─── TEXT ───

Joe’s other priority is even more ground breaking. He has handed a large wad of local funding directly over to the wards, US$10,000 each, to spend as they please. In Papua New Guinea this is revolutionary—the Big Man is handing over money even to villages that didn’t vote for him. More traditional spending patterns are on display in the yard of the district administrator’s office, where four land cruisers are parked, the first instalment of some twenty vehicles the previous MP allegedly handed out to his cronies, which are now being confiscated.

Like a giant magnet surrounding by iron filings, Joe’s leadership seems to have built a sense of optimism and common purpose. At every level of society, from the village committee or women’s savings group to great nation builders, leaders reinforce group identity and cohesion, and mobilize collective effort toward shared goals. Successful leaders know how to inspire and motivate, and they intuitively understand that to turn a vision and a mobilized following into a transformational force they, as leaders, must retain that difficult-to-define quality known as legitimacy.3

Of course leadership comes in many styles. Some leaders oppress, others empower. Some are driven by greed, others by a passion for social justice. When I talk to leaders, especially the more charismatic variety, I am always torn between fascination and suspicion that their fine words are just camouflage for corruption, arrogance, or deceit. This chapter looks at the progressive leaders, who are to be found at all levels of society and in all countries.

─── EXTRACTED INFORMATION ───

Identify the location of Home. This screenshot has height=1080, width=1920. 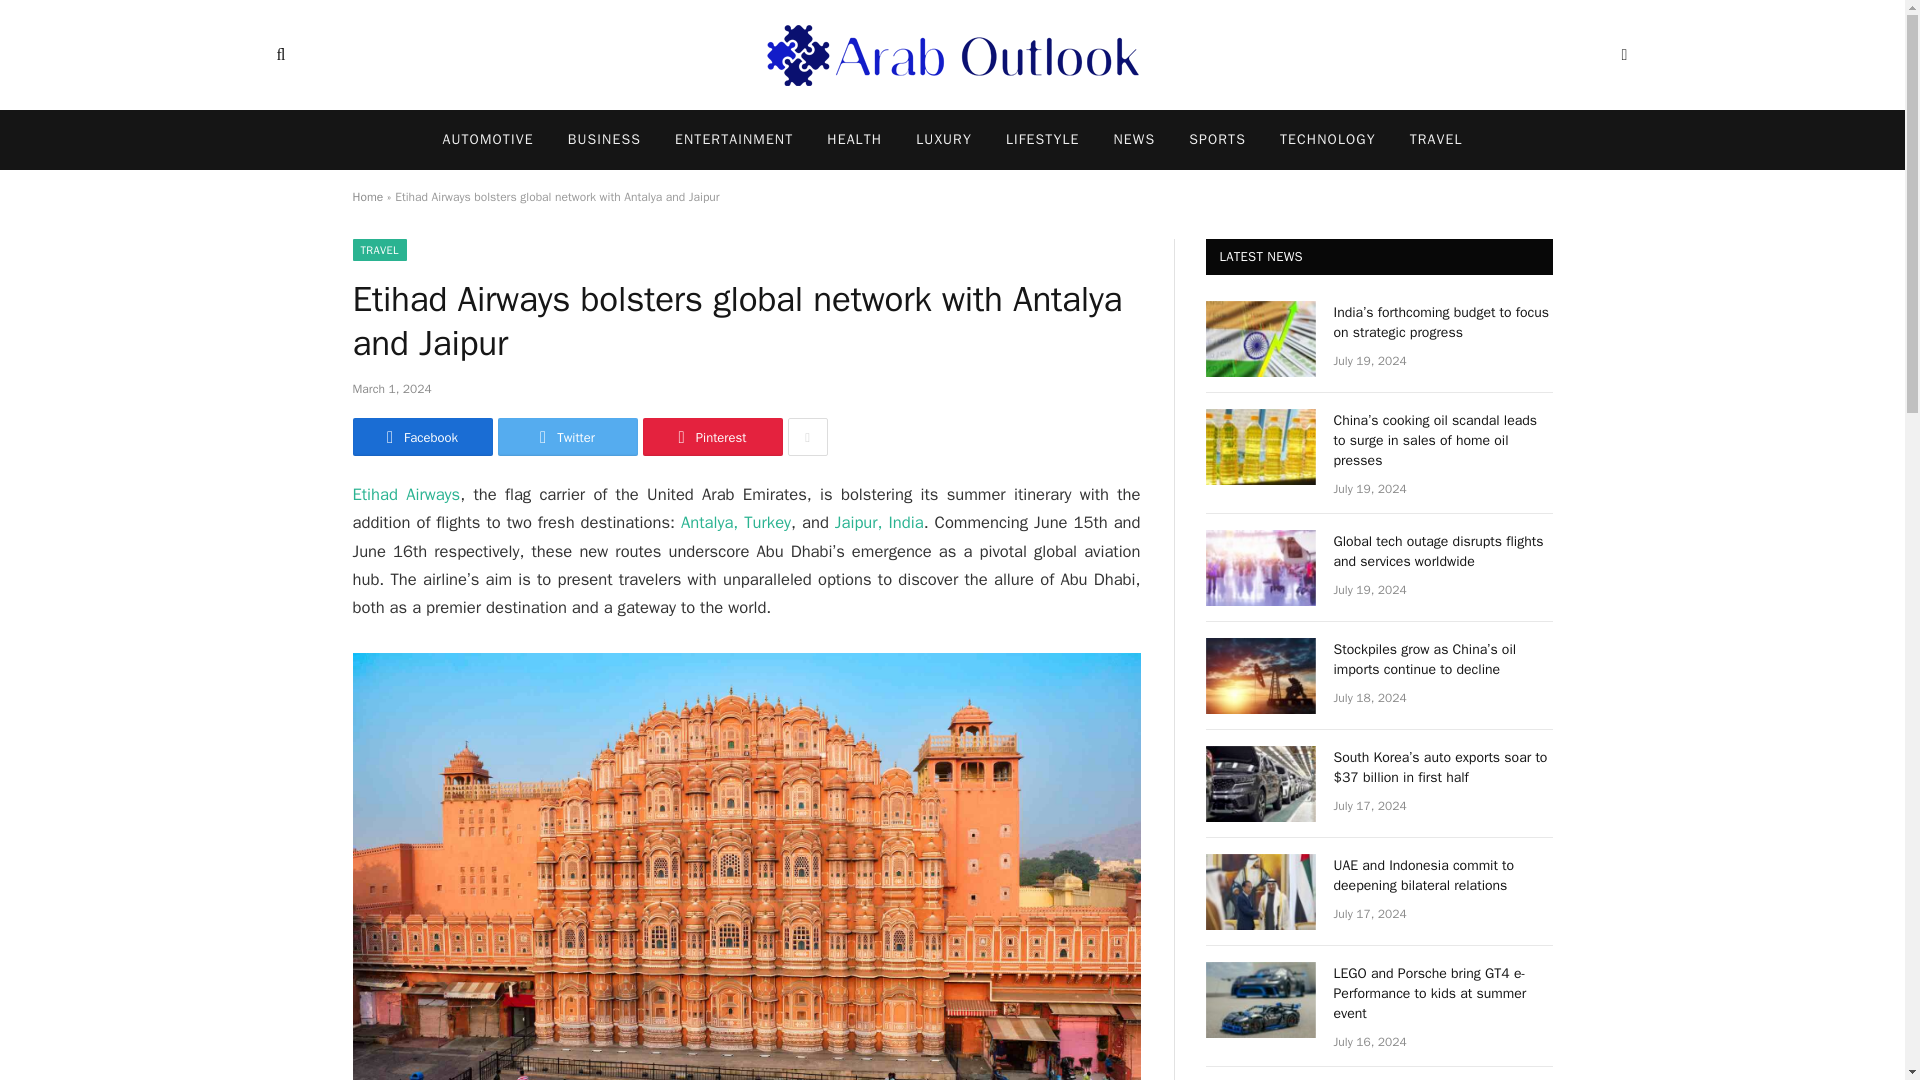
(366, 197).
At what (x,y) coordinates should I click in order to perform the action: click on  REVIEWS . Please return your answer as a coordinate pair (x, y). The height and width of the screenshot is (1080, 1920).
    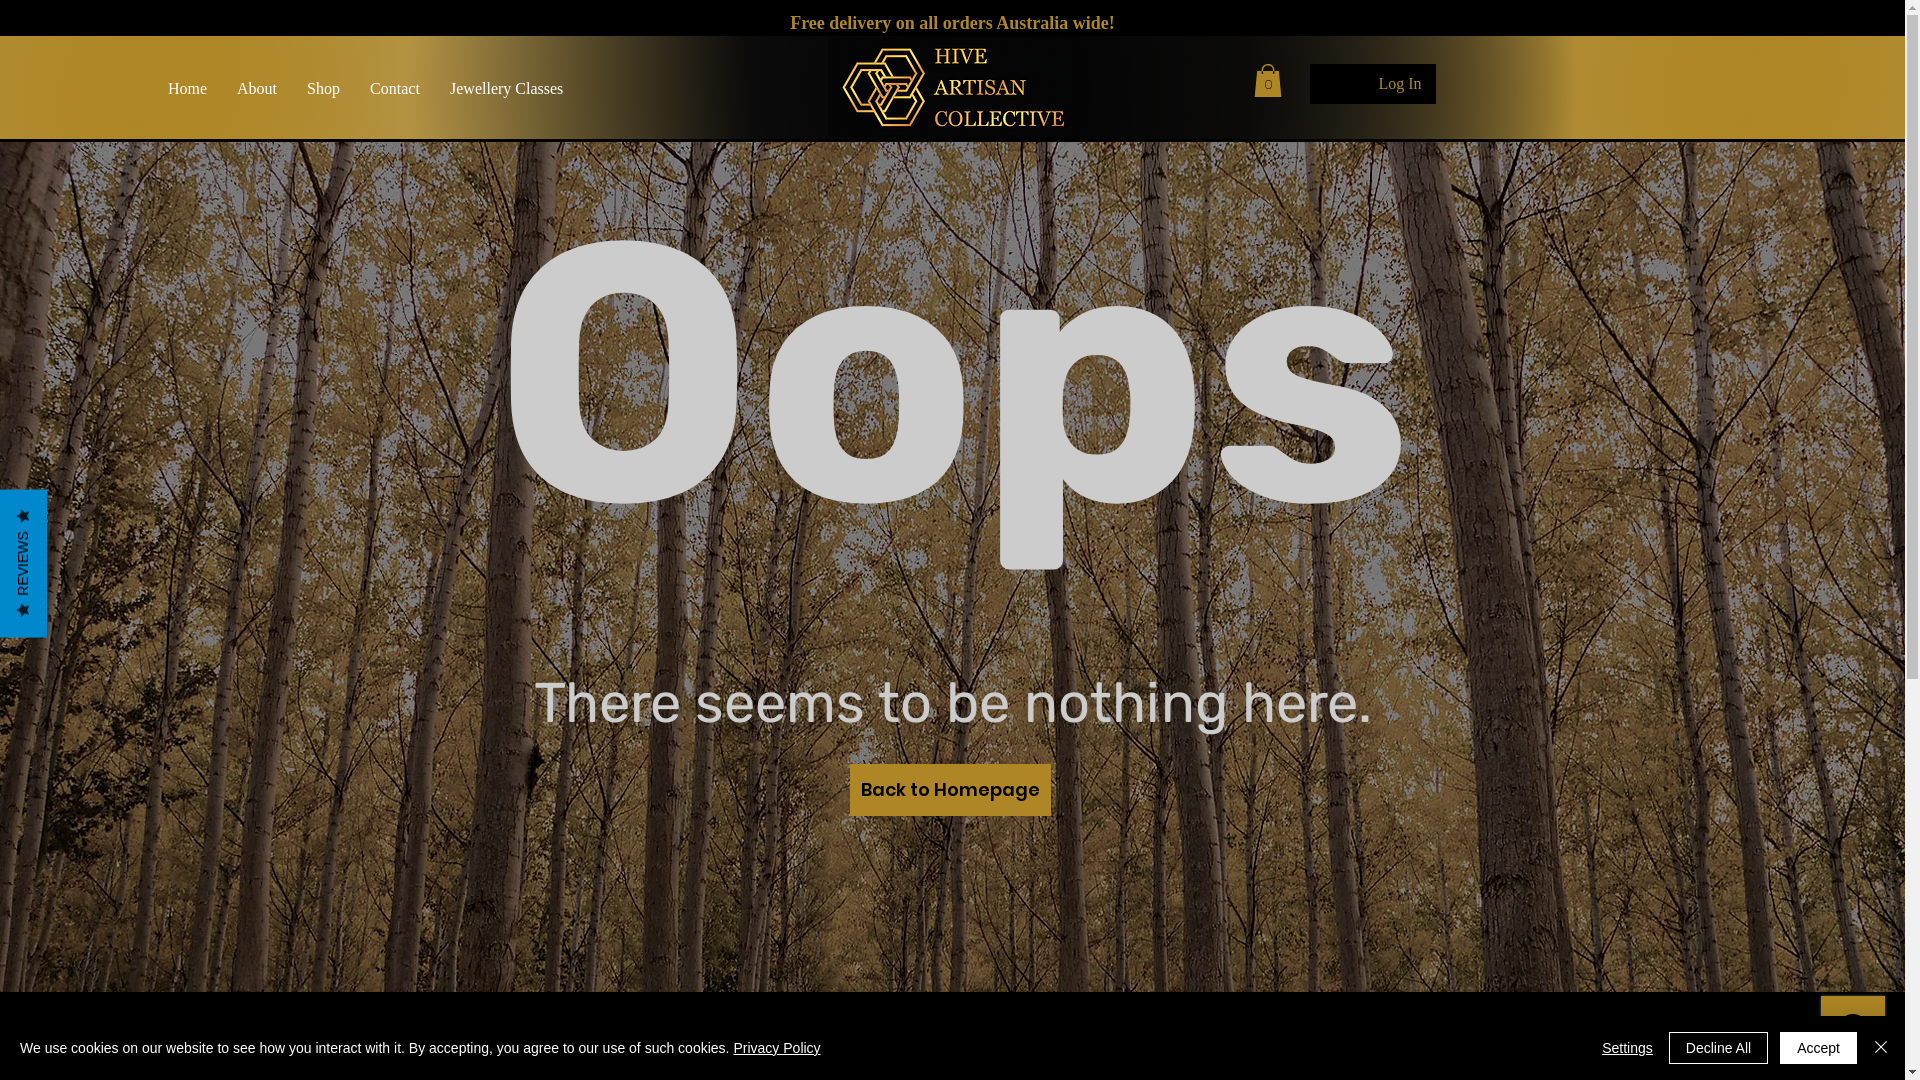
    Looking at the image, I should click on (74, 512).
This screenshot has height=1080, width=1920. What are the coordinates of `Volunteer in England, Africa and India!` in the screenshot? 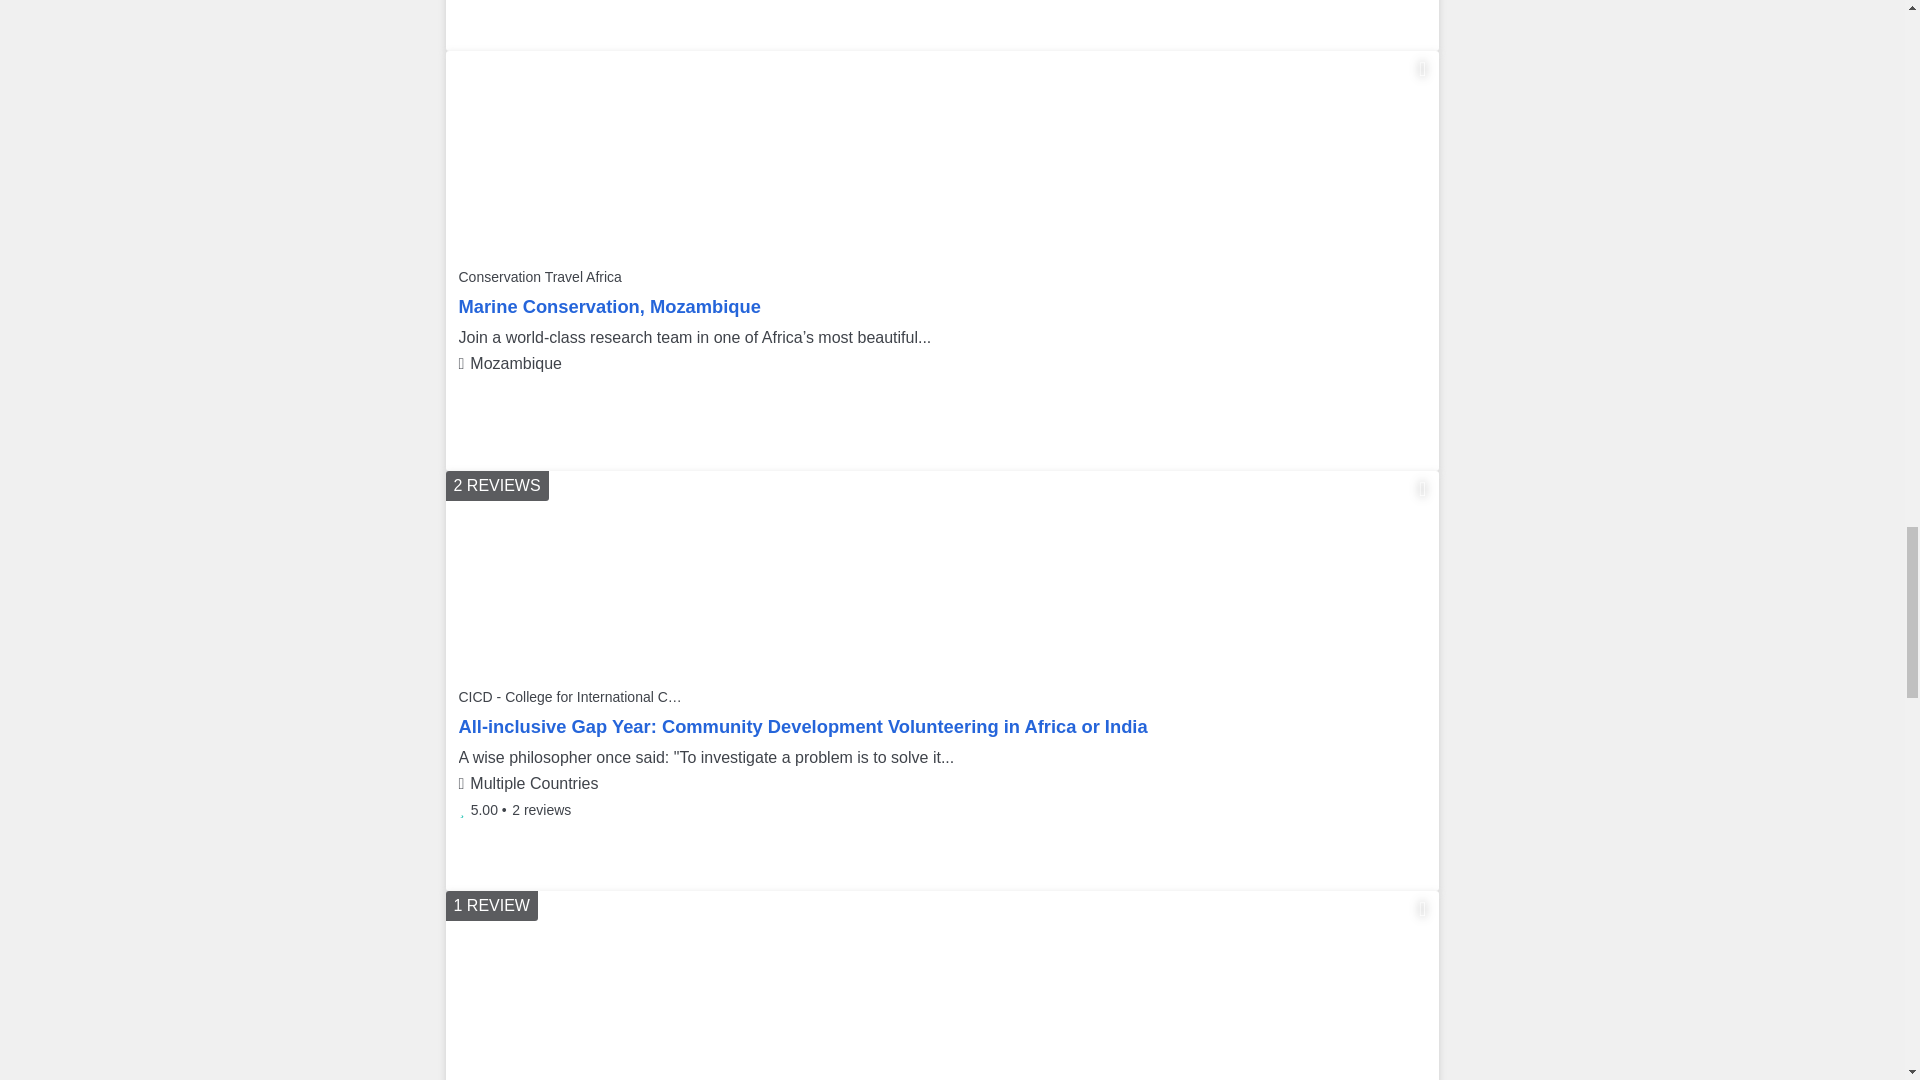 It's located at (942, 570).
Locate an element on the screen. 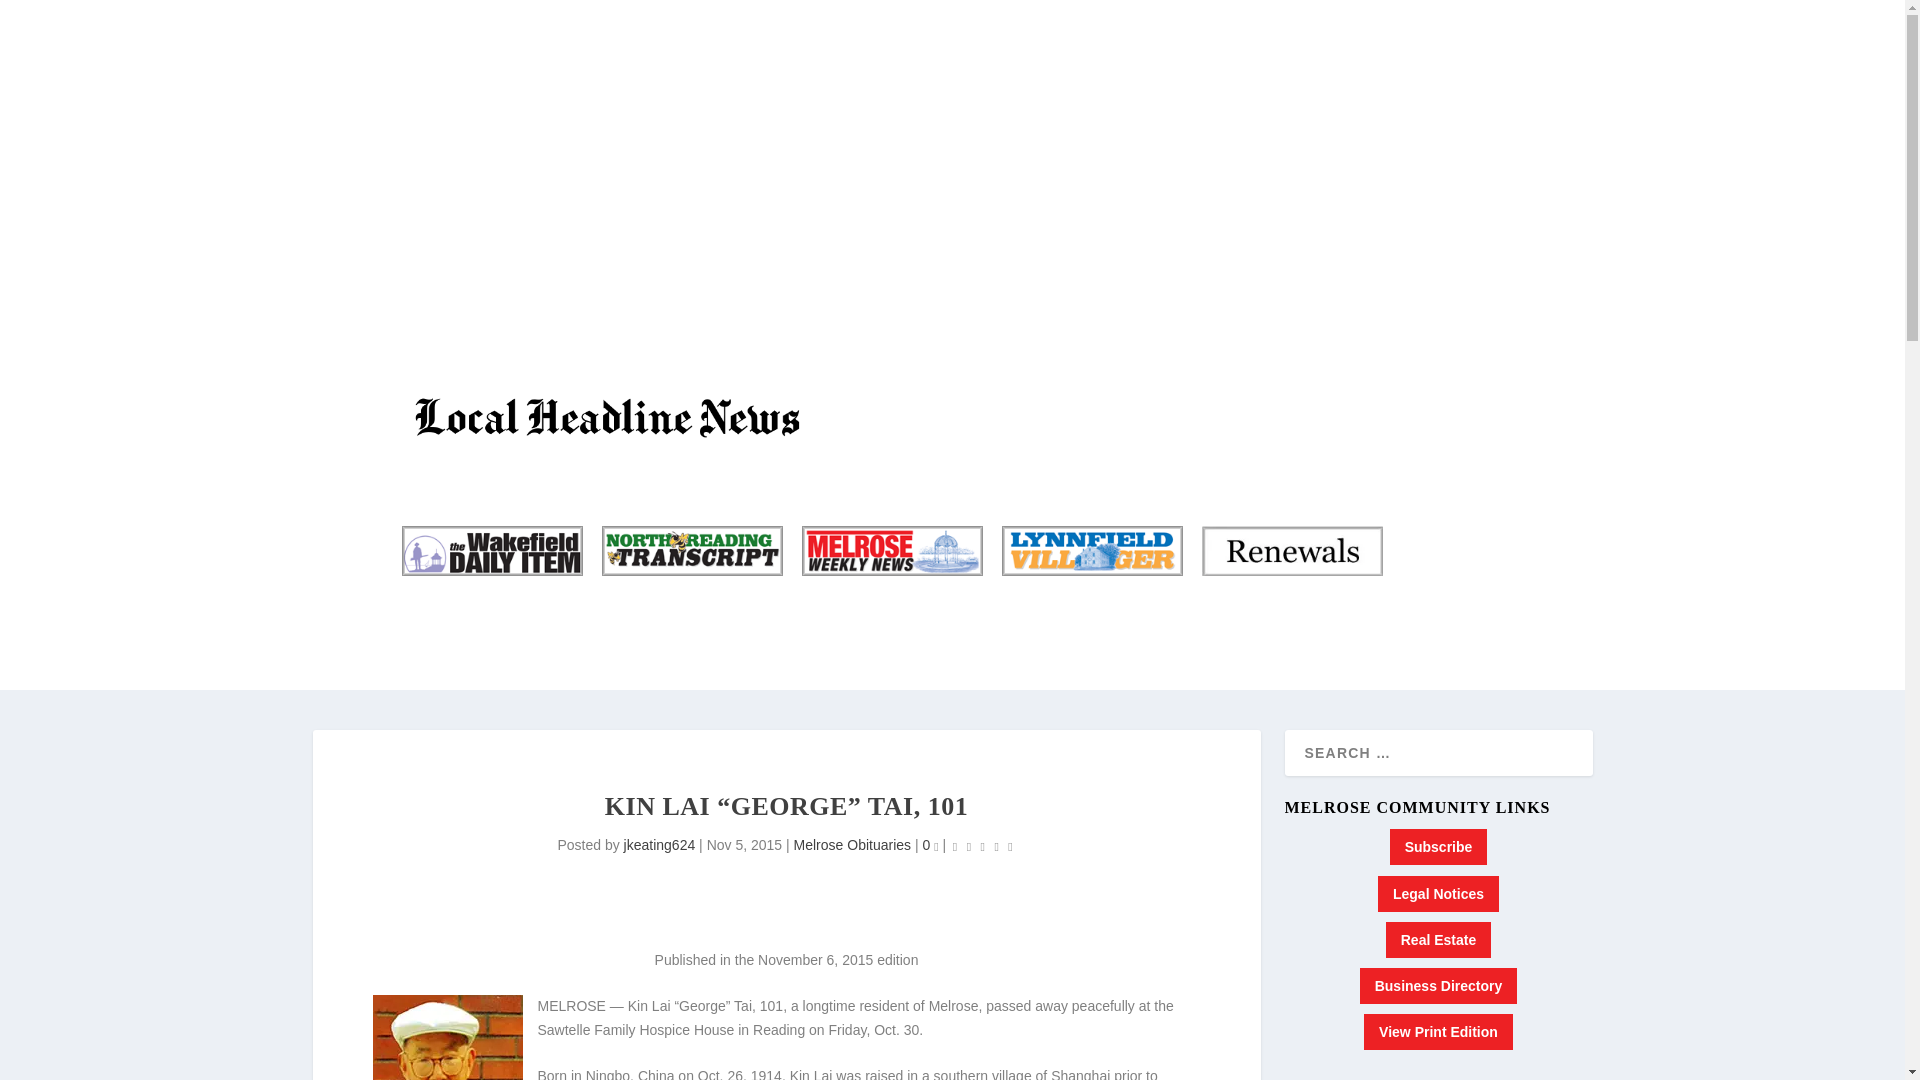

───

EXERCISE DETAILS — Repeat the passage on leadership above word for word, between "Of course leadership" and "in all countries.", inclusive.

FINAL RESULT —
Of course leadership comes in many styles. Some leaders oppress, others empower. Some are driven by greed, others by a passion for social justice. When I talk to leaders, especially the more charismatic variety, I am always torn between fascination and suspicion that their fine words are just camouflage for corruption, arrogance, or deceit. This chapter looks at the progressive leaders, who are to be found at all levels of society and in all countries.